Es ging mir genauso wie dir. Irgendwann wurde das Spiel (die Kämpfe) einfach zu schwer. 
 Ich dachte auch die ganze Zeit "mach ich was falsch?" ... aber ich bin überall rumgereist, um zu gucken, ob ich irgendwo noch was Einfacheres machen kann..nix da.  
 Ich habe das Spiel ca. ab der Hälfte der Spielzeit auf "leicht" gestellt, weil es mich sonst zu sehr genervt hat. 
 Allerdings war es dann auf "leicht" Zu einfach. 

 Aber ich würde dir empfehlen auch auf "leicht" zu stellen, denn einfacher wird das Spiel später sicher nicht.


 Hast du schon einen/eine Heiler/in mit im Team? Weil ein Heiler macht das Ganze noch mal wesentlich einfacher.


----------



## Shadow_Man (18. Dezember 2009)

Wenn man so viele Kommentare in Foren liest, dann scheint zwischen leicht und normal noch ein Schwierigkeitsgrad zu fehlen. Den meisten ist anscheinend "leicht" viel zu einfach und auf "normal" wird's dann teilweise zu schwer. Vielleicht sollten sie da noch einen Schwierigkeitsgrad einfügen oder die ein bisschen ändern


----------



## LowriderRoxx (18. Dezember 2009)

Wenn man nicht jede Aktion eigens initiieren will, hängt der Schwierigkeitsgrad sehr von der Zusammenstellung der Gruppe und den eingestellten Taktiken ein. Generell wird alles deutlich einfacher, je mehr Magier man mitnimmt, insbesondere durch den Überfluss an Crowd Control.

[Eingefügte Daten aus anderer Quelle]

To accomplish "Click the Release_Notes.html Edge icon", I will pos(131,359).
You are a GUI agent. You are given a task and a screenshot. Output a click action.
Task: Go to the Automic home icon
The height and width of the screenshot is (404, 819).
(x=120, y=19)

  In meinem ersten Durchlauf als Heiler musst ich bei jedem Revenant, ja bei jeder Gruppe mit mehr als einem Elite auf "Leicht" runterschalten. Ein bischen Feintuning der Taktiken und einen Austausch von Sten gegen Morrigan, schon sind die Revenants auch auf "Sehr Schwer" machbar. 

  Generelle Tips für Taktikeinstellungen: 
  - Tank: Shield Defense/Wall aktivieren, Threaten aktivieren, >Elite als Ziel angeben, bei <25% HP Health Poultice benutzen, magische Angriffe des Ziels mit "Shield Bash" unterdrücken
  - Heiler: Ally/self bei <50% HP heilen, Tank bei <75% HP heilen, Horror oder andere CCs wenn selbst im Nahkampf, keine Damage-Spells auf eigene Faust

  Grad mit den Advanced Tactics  kann man viel Spaß haben und endlich auch wirksam unterbinden, dass die Gehilfen laufend die Ziele wechseln.

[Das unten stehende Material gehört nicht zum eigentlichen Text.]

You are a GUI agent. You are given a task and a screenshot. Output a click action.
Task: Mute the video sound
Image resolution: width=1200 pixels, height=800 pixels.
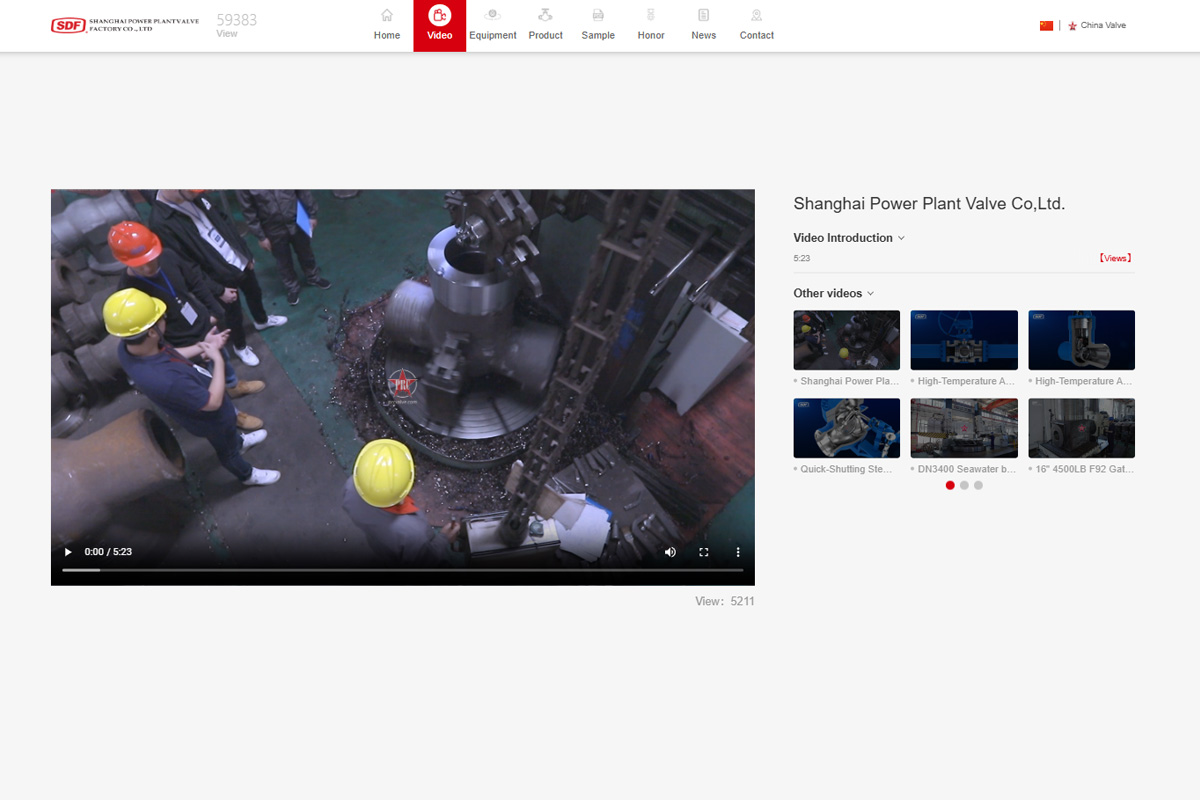coord(670,552)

  Ansonsten die AoE-Spells am besten selber einsetzen. Gerade Kombinationen lösen viele Probleme. Beispielsweise "Grease" unter eine Horde Gegner in mittlerer/großer Entfernung, dann mit Fireball entzünden. Vielleicht noch "Sleep" und "Waking Nightmare" drauf, dann ist alles im Einzugsbereich ausser Gefecht und man kann sich ruhigen Gewissens auf andere konzentrieren. 
  Alternativ kann man die Gegner auch mit "Cone of Cold" und "Blizzard" ausbremsen oder den eigenen Magier, nachdem er zuviel Schaden angerichtet und den Fokus der Gegner auf sich gezogen hat, mit "Force Field" absichern, während der Rest alles abmeuchelt. 

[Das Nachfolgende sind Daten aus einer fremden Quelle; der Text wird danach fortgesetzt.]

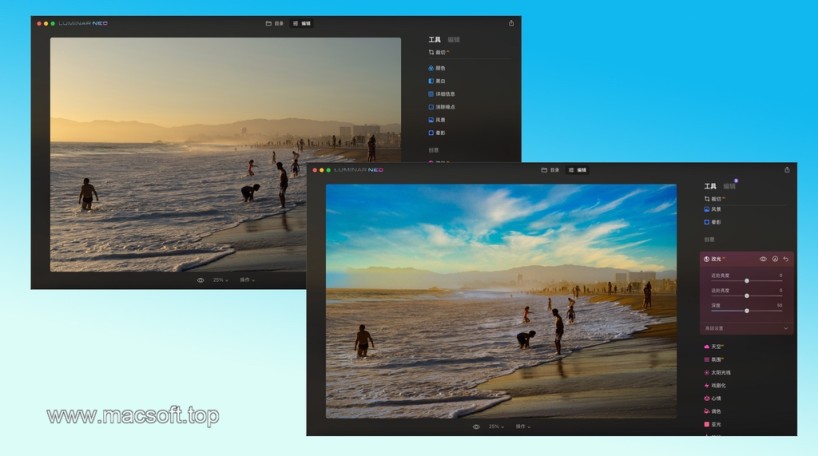Click the reset arrow in the glow panel

(x=786, y=259)
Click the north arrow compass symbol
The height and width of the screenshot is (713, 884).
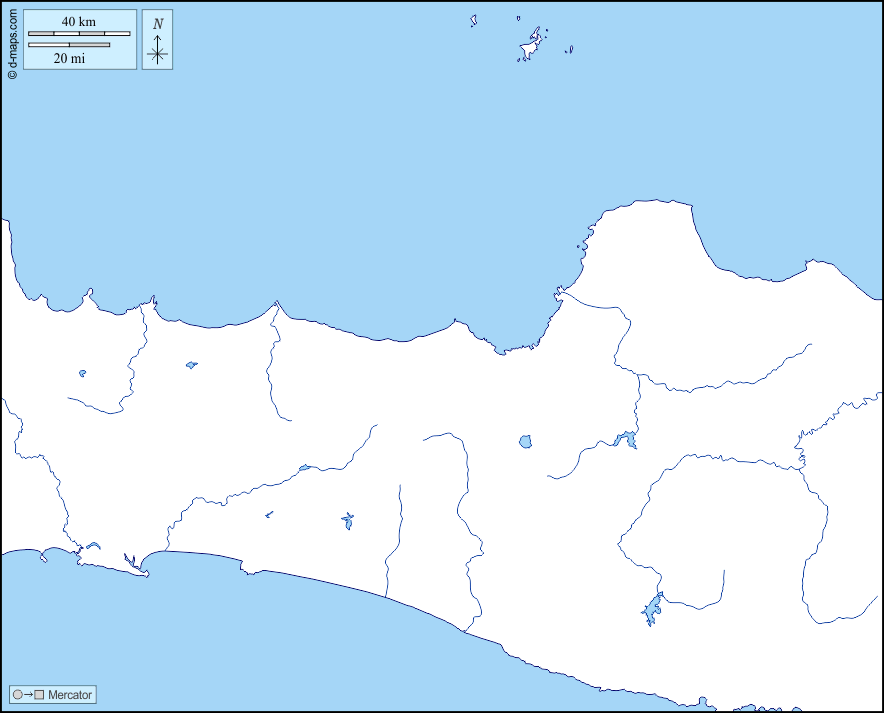point(157,51)
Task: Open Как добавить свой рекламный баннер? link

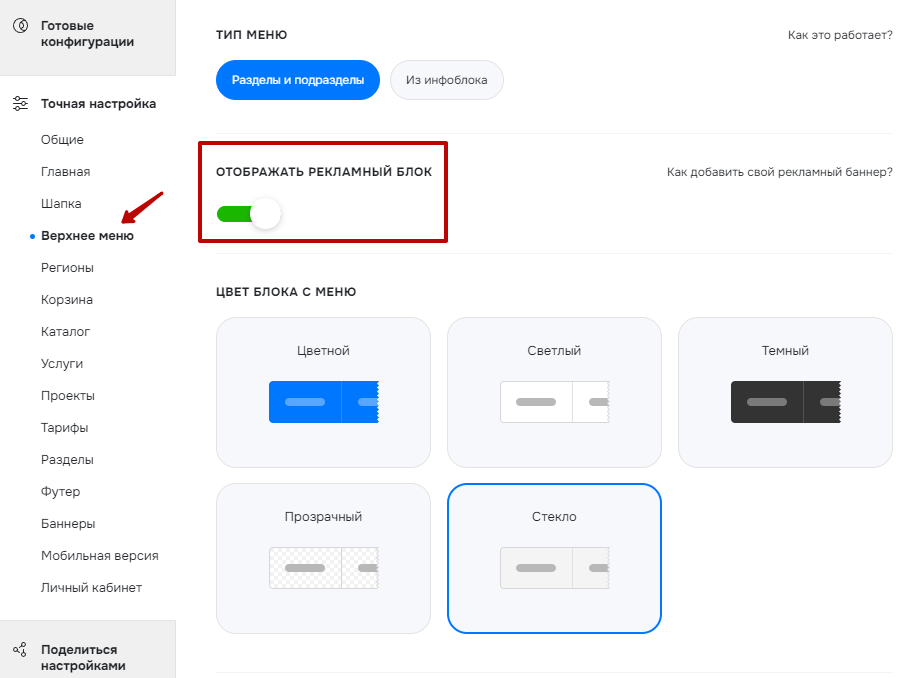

  Leider benötigen sowohl Magier als auch Rogues recht viel Mikromanagement, um ihr Potenzial zu entfalten.


----------



## Kaeksch (18. Dezember 2009)

Oh man. Klingt ja alles nich sehr ermutigend. Werd mich mal mit dem Taktikmenü auseinander setzten.
 Vielleicht hilft das ja schon nen büschen. Leicht werd ich dann auch mal einstellen.
 Wenn ich hier nachher nochmal tränenaufgelöst was schreibe, hat alles nichts gebracht.  
 Dann wird dat Spiel halt wieder verkauft. Gibt genug andere Sache die man nochmal durchspielen müsste.


----------



## showstopper123 (18. Dezember 2009)

Ich hatte es zwar nur auf einfach gespielt.

 Habe aber jetzt mal exemplarisch einen Kampf auf schwer wiederholt.

 Es war der Kampf beim Lanthing, der wohl ja nicht ganz einfach ist ( meine da wäre ich sogar auf einfach zuerst 2 mal gescheitert  ).

 Hatte ihn nun allerdings auf schwer sofort geschafft.

 Ganz wichtig erscheint mir, dass Nutzen von Lyriumtränken und Wundsalben nicht zu unterschätzen.

 Ich hatte Morrigan auf verschiedene Kampfzauber ( Eis, Blitz ) spezialisiert.

 Gerade durch den Eiszauber, der die Gegner ( aber auch die eigenen Helden, diese aber kürzer ) einfriert, kann man sich Kämpfe gut vereinfachen.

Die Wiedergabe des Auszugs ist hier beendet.